Monday 10/31/22
I am loving this story, "Your Story." Working on it some more tonight. I changed some things in the parts about the wine snake and the defenestration sequence. Nothing like it. Nothing nothing nothing. So different. I don't think the people in this industry could begin to understand invention like this. Not on their own. They'd have to be told and want to believe it. I've been working on the film book, too, tonight. Anyway, after this part below, it picks up with Rolphe and Cartagena again. Sometimes I read these works back and I think, "How the fuck do you think of these things?" but I don't really think of them at all. They're just here. Does that make sense? It's all just in me, and what I'm made of. All of these galaxies of invention and these forms of narrative and these people and these ideas and these rhythms and these sounds. This story can go into Become Your Own Super Hero: Modern Fiction in Select Easy Stories.
***
I have realized that no one gets anything right. Once a year I might hear someone get something right. I mean totally right. And it can be a simple point about a simple subject.
A little while ago I saw where someone typed a comment that this particular pro football coach was going to lose his job because he couldn’t relate to the hip young teens on the team. No one in the league is a teen. The coach is going to lose his job conceivably, but you see how the statement wouldn’t be totally right? And that’s such a simple thing.
The friend I mentioned was talking to me about my hard life and miserable existence. How I don’t take anger out on people.
“You’re a good guy,” he said. “You haven’t done anything wrong,” which is usually synonymous with “you don’t deserve this.” He kept going. “It’s not like you call me at one in the morning every now and again drunk out of your mind and screaming and telling me I’m a motherfucker and you’re going to come for me because I haven’t been a good friend to you and you hate my wife and call her moronic trash, and I’m like, ‘hey, buddy, sleep it off, I’m in bed with my kid, she’s having another nightmare, I’m trying to comfort her, I’ll call you in the afternoon.’”
And as he’s saying this to me, I was thinking, “Hmmm…why not? I kind of like the sound of this iteration. Alternate me. No nonsense. Works some stress out on occasion. Vent. That seems healthy. And he’s tough.”
“Go on,” I said.
My friend’s like, “With what?” And I said, “Continue your pitch. I’m sort of liking this guy.”
In fourth grade I read this biography of Sandy Koufax. He threw a lot of no-hitters. One a year. And the writer of the book, when it came to Koufax’s last no-hitter, said, “It was time for Sandy to crank up his arm for his annual no-hitter.”
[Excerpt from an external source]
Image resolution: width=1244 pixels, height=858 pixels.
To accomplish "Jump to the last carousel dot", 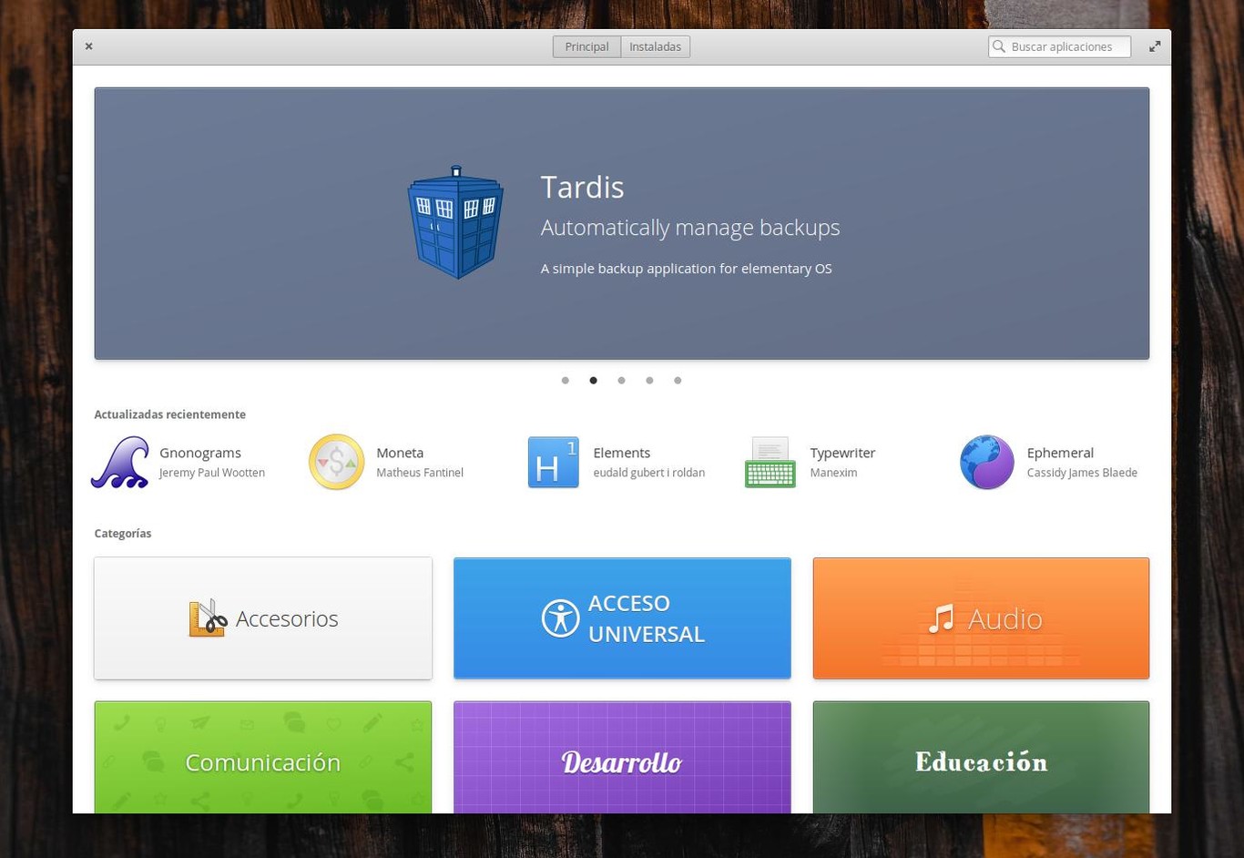I will tap(678, 380).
Every day of my life I have thought that was great writing because of how I felt about it when I first saw it. Obviously it’s not. It’s fine for a bio of an old pitcher written for a young kid who didn’t see that pitcher perform.
We believe, though, in the value of what we experience when we experience it. We can know it’s wrong. But we will still believe what we experienced then has truth now. Someone we looked up to said a statement about nature. The weather. How clouds form. What makes the tides do what the tides do. Even when we encounter the truth, the correct science, we don’t outrightly discredit that other person. We try to fit them in. Or, at worst, they’re a dissenting voice. The pendulum might swing back their way.